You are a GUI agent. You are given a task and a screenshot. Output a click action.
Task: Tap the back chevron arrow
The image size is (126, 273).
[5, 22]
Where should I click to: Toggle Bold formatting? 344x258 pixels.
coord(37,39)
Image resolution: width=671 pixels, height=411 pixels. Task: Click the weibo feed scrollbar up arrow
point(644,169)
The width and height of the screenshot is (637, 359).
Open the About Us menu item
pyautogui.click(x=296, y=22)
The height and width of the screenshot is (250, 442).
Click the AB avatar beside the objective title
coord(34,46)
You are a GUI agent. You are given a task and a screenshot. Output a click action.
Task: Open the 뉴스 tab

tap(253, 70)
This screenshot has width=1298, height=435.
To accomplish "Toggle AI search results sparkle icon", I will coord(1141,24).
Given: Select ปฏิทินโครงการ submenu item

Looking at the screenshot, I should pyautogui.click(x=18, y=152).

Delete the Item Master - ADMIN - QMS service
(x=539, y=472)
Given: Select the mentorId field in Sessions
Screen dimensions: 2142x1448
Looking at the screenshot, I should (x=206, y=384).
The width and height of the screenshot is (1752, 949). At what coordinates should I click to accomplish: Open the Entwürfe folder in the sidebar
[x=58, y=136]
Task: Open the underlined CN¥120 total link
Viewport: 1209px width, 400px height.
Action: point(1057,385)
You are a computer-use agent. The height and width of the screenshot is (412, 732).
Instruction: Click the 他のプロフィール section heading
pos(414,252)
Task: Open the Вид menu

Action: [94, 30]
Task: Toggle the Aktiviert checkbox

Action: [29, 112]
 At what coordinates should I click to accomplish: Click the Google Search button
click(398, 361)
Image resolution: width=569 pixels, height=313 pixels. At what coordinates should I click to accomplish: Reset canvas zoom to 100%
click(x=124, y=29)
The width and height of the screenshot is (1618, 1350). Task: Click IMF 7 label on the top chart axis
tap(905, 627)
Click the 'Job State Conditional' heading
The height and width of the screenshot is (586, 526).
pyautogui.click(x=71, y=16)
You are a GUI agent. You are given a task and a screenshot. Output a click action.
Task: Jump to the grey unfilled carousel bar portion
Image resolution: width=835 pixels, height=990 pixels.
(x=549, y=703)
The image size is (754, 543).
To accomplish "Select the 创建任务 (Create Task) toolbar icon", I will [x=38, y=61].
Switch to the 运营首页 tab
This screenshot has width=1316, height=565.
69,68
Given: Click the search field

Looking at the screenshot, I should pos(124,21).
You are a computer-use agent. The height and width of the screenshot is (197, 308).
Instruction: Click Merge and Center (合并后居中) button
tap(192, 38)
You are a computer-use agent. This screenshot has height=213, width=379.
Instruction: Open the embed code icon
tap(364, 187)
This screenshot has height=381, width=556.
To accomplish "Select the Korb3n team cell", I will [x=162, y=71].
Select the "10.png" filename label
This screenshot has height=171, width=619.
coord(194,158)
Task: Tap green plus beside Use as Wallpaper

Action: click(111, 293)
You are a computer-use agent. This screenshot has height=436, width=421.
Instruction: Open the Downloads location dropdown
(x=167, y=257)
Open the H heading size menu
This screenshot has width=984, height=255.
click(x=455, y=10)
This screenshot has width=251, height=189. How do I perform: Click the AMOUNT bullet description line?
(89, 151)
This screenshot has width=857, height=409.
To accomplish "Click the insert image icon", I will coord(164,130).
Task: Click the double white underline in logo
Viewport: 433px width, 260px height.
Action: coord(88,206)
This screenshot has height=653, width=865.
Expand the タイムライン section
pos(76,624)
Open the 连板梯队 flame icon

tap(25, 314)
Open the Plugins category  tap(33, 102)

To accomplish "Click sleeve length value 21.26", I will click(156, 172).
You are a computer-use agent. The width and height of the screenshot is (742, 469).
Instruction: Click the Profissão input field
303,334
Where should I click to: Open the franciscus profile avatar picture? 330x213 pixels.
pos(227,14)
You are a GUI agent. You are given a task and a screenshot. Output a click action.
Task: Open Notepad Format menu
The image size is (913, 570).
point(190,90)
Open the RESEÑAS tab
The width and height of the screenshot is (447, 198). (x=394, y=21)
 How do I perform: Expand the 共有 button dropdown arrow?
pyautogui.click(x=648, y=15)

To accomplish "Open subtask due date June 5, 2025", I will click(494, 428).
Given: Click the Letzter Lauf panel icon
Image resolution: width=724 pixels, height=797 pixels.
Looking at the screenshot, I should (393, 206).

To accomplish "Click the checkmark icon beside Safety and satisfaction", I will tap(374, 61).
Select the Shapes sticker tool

--- WHAT YOU SHOULD DO ---
Duplicate the rows above line for line, with no changes.

--- OUTPUT ---
You are a GUI agent. You are given a task and a screenshot. Output a click action.
Task: Tap the back chevron arrow
The image size is (126, 273).
[5, 22]
Where should I click to: Toggle Bold formatting? 344x258 pixels.
coord(37,39)
Image resolution: width=671 pixels, height=411 pixels. Task: Click the weibo feed scrollbar up arrow
point(644,169)
The width and height of the screenshot is (637, 359).
Open the About Us menu item
pyautogui.click(x=296, y=22)
The height and width of the screenshot is (250, 442).
Click the AB avatar beside the objective title
coord(34,46)
You are a GUI agent. You are given a task and a screenshot. Output a click action.
Task: Open the 뉴스 tab

tap(253, 70)
This screenshot has width=1298, height=435.
To accomplish "Toggle AI search results sparkle icon", I will coord(1141,24).
Given: Select ปฏิทินโครงการ submenu item

Looking at the screenshot, I should pyautogui.click(x=18, y=152).

Delete the Item Master - ADMIN - QMS service
(x=539, y=472)
Given: Select the mentorId field in Sessions
Screen dimensions: 2142x1448
Looking at the screenshot, I should (x=206, y=384).
The width and height of the screenshot is (1752, 949). At what coordinates should I click to accomplish: Open the Entwürfe folder in the sidebar
[x=58, y=136]
Task: Open the underlined CN¥120 total link
Viewport: 1209px width, 400px height.
Action: point(1057,385)
You are a computer-use agent. The height and width of the screenshot is (412, 732).
Instruction: Click the 他のプロフィール section heading
pos(414,252)
Task: Open the Вид menu

Action: [94, 30]
Task: Toggle the Aktiviert checkbox

Action: [29, 112]
 At what coordinates should I click to accomplish: Click the Google Search button
click(398, 361)
Image resolution: width=569 pixels, height=313 pixels. At what coordinates should I click to accomplish: Reset canvas zoom to 100%
click(x=124, y=29)
The width and height of the screenshot is (1618, 1350). Task: Click IMF 7 label on the top chart axis
tap(905, 627)
Click the 'Job State Conditional' heading
The height and width of the screenshot is (586, 526).
pyautogui.click(x=71, y=16)
You are a GUI agent. You are given a task and a screenshot. Output a click action.
Task: Jump to the grey unfilled carousel bar portion
Image resolution: width=835 pixels, height=990 pixels.
(x=549, y=703)
The image size is (754, 543).
To accomplish "Select the 创建任务 (Create Task) toolbar icon", I will [x=38, y=61].
Switch to the 运营首页 tab
This screenshot has width=1316, height=565.
69,68
Given: Click the search field

Looking at the screenshot, I should pos(124,21).
You are a computer-use agent. The height and width of the screenshot is (197, 308).
Instruction: Click Merge and Center (合并后居中) button
tap(192, 38)
You are a computer-use agent. This screenshot has height=213, width=379.
Instruction: Open the embed code icon
tap(364, 187)
This screenshot has height=381, width=556.
To accomplish "Select the Korb3n team cell", I will [x=162, y=71].
Select the "10.png" filename label
This screenshot has height=171, width=619.
coord(194,158)
Task: Tap green plus beside Use as Wallpaper

Action: click(111, 293)
You are a computer-use agent. This screenshot has height=436, width=421.
Instruction: Open the Downloads location dropdown
(x=167, y=257)
Open the H heading size menu
This screenshot has width=984, height=255.
click(x=455, y=10)
This screenshot has width=251, height=189. How do I perform: Click the AMOUNT bullet description line?
(89, 151)
This screenshot has width=857, height=409.
To accomplish "Click the insert image icon", I will coord(164,130).
Task: Click the double white underline in logo
Viewport: 433px width, 260px height.
Action: coord(88,206)
This screenshot has height=653, width=865.
Expand the タイムライン section
pos(76,624)
Open the 连板梯队 flame icon

tap(25, 314)
Open the Plugins category  tap(33, 102)

To accomplish "Click sleeve length value 21.26", I will click(156, 172).
You are a computer-use agent. The width and height of the screenshot is (742, 469).
Instruction: Click the Profissão input field
303,334
Where should I click to: Open the franciscus profile avatar picture? 330x213 pixels.
pos(227,14)
You are a GUI agent. You are given a task and a screenshot. Output a click action.
Task: Open Notepad Format menu
The image size is (913, 570).
point(190,90)
Open the RESEÑAS tab
The width and height of the screenshot is (447, 198). (x=394, y=21)
 How do I perform: Expand the 共有 button dropdown arrow?
pyautogui.click(x=648, y=15)

To accomplish "Open subtask due date June 5, 2025", I will click(494, 428).
Given: Click the Letzter Lauf panel icon
Image resolution: width=724 pixels, height=797 pixels.
Looking at the screenshot, I should (393, 206).

To accomplish "Click the checkmark icon beside Safety and satisfaction", I will tap(374, 61).
Select the Shapes sticker tool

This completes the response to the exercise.